Shares in the fashion brand fell 14.2 per cent to 760.6 pence in early trading, making them the biggest faller in the FTSE 100 by far.
Gerry Murphy, Burberry chairman, said: ‘We are taking decisive steps to rebalance our offering to make it more familiar to Burberry’s core customers while also delivering relevant new features.
“We expect the measures we are taking, including cost savings, to begin to bear fruit in the second half of the year and to strengthen our competitive position and support long-term growth.”
Burberry, famed for its trench coats and plaids, also announced that Joshua Schulman, former head of Michael Kors, Coach and Jimmy Choo, will join as CEO starting Wednesday.
Schulmann, 52, replaces Jonathan Akeroyd, who resigned with immediate effect just a day before Burberry’s annual general meeting, where some investors are set to give the company a hostile reception.
Akeroyd’s tenure at Burberry lasted just two years and was marked by weak sales and falling profits amid a global crisis that hit the luxury sector, caused in part by weak demand from Chinese customers.

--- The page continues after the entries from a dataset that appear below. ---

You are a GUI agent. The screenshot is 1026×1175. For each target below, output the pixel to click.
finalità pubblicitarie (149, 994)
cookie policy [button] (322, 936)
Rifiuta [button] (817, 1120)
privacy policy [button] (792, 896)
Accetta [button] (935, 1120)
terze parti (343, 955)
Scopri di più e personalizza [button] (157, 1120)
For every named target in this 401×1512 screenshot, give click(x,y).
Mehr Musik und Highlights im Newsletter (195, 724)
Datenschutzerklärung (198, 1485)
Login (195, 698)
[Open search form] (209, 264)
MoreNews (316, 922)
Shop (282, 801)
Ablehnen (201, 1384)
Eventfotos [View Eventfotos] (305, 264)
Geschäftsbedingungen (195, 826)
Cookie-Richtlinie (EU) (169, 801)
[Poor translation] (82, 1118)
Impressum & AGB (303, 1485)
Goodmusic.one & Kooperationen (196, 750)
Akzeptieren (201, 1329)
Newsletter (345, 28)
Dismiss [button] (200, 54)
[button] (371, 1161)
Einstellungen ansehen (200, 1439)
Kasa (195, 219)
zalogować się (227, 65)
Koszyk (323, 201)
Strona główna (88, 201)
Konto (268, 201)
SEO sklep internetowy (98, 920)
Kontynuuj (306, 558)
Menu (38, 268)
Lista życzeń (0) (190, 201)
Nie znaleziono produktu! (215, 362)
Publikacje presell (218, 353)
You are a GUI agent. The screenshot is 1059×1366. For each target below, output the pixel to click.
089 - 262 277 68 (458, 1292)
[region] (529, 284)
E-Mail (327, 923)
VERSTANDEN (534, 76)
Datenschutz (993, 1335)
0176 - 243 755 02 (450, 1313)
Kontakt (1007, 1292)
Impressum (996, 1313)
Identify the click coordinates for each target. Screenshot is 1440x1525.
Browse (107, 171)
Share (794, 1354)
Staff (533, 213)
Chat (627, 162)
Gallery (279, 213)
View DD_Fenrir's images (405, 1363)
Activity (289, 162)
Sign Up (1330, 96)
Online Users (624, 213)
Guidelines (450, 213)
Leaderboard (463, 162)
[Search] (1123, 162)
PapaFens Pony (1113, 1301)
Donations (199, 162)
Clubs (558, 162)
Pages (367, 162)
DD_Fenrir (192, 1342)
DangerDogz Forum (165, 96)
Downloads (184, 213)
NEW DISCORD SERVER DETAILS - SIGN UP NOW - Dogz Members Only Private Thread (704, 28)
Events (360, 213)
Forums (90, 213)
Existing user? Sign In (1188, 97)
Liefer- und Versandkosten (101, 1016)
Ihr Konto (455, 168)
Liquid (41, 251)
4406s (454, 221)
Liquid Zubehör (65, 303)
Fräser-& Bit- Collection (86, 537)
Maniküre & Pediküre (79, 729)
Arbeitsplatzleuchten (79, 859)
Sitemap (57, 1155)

In the last financial year, the company’s pre-tax profits fell by more than a third to £383m after revenues were severely hit in the final three months of the period.
Murphy said Schulmann is a “proven leader with an outstanding track record of building global luxury brands and driving profitable growth.”
He added: “He has a deep understanding of our brand and shares our ambition to build on Burberry’s unique creative heritage. His extensive experience in luxury and fashion will be key to realising Burberry’s full potential.”
Schulmann, 52, was also previously president of New York department store Bergdorf Goodman and held senior positions at Gucci, Gap and Yves Saint Laurent.
Originally from Los Angeles, he will move from New York to London to take up the job at Burberry, for which he will receive an annual base salary of £1.2m.
Dan Coatsworth, investment analyst at AJ Bell, believes Burberry’s difficulties make it a prime takeover target.
He said: ‘The big question now is whether Burberry is going to get itself back on track, or whether an opportunistic bidder is going to come along while the business is on its knees and take over.
‘It ticks all the boxes for someone to make an offer: depressed share price, new CEO who hasn’t had time to implement a turnaround plan, and disgruntled shareholders who might welcome a generous offer premium to offset recent losses.’